# [TASK STATEMENT]
Take the data below and copy exactly the lines starting at the one with "Open AMD Ryzen" and finishing at the one with "Select the HCP", both included.

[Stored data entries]
------------------------------------
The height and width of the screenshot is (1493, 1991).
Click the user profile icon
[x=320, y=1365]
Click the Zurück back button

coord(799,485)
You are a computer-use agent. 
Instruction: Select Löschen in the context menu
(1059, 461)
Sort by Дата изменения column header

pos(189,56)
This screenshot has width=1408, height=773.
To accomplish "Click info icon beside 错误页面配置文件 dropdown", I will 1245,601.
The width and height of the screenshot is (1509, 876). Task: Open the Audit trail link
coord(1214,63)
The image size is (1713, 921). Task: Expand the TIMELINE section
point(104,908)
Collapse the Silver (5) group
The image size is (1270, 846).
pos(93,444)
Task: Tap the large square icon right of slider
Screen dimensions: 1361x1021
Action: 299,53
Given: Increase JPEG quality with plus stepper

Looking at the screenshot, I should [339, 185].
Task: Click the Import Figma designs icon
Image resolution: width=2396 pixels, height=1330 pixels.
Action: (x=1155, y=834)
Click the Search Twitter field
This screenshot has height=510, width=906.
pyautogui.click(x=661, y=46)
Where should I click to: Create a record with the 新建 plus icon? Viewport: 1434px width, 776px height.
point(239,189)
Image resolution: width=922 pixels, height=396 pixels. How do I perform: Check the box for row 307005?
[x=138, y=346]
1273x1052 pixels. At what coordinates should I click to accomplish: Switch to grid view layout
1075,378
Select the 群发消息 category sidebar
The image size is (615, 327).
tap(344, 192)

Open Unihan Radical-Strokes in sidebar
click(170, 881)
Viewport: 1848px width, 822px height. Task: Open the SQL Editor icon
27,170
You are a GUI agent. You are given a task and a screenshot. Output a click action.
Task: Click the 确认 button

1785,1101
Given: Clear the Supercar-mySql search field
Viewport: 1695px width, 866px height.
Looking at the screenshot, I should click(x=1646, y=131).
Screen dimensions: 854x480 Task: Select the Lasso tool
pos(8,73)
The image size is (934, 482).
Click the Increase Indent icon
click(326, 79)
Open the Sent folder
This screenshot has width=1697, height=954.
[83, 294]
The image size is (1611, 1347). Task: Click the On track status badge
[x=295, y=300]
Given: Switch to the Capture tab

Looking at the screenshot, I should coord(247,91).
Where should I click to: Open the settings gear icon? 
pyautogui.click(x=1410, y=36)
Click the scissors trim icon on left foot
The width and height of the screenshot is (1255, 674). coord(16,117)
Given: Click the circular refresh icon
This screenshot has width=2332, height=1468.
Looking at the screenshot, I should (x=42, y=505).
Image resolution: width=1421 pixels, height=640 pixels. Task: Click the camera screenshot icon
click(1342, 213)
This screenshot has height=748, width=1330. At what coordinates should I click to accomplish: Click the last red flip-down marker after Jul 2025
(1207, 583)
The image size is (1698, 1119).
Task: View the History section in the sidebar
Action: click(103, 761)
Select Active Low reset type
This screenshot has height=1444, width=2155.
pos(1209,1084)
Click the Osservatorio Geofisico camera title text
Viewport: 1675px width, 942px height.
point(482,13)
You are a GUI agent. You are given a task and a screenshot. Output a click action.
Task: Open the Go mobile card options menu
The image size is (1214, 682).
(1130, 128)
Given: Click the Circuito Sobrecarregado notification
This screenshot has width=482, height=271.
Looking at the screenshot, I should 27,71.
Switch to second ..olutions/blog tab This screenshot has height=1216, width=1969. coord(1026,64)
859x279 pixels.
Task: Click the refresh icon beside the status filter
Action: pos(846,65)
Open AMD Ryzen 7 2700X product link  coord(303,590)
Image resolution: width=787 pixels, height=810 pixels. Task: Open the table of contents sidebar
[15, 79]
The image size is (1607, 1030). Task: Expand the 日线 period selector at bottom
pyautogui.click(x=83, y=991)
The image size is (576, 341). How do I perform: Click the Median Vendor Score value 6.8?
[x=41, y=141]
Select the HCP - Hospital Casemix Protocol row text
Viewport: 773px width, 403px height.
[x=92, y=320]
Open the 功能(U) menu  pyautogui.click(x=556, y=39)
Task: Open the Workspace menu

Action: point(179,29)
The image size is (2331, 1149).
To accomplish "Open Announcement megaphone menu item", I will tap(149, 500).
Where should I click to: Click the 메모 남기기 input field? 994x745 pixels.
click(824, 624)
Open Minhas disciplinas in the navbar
------------------------------------
# [YOUR SOLUTION]
Open AMD Ryzen 7 2700X product link  coord(303,590)
Image resolution: width=787 pixels, height=810 pixels. Task: Open the table of contents sidebar
[15, 79]
The image size is (1607, 1030). Task: Expand the 日线 period selector at bottom
pyautogui.click(x=83, y=991)
The image size is (576, 341). How do I perform: Click the Median Vendor Score value 6.8?
[x=41, y=141]
Select the HCP - Hospital Casemix Protocol row text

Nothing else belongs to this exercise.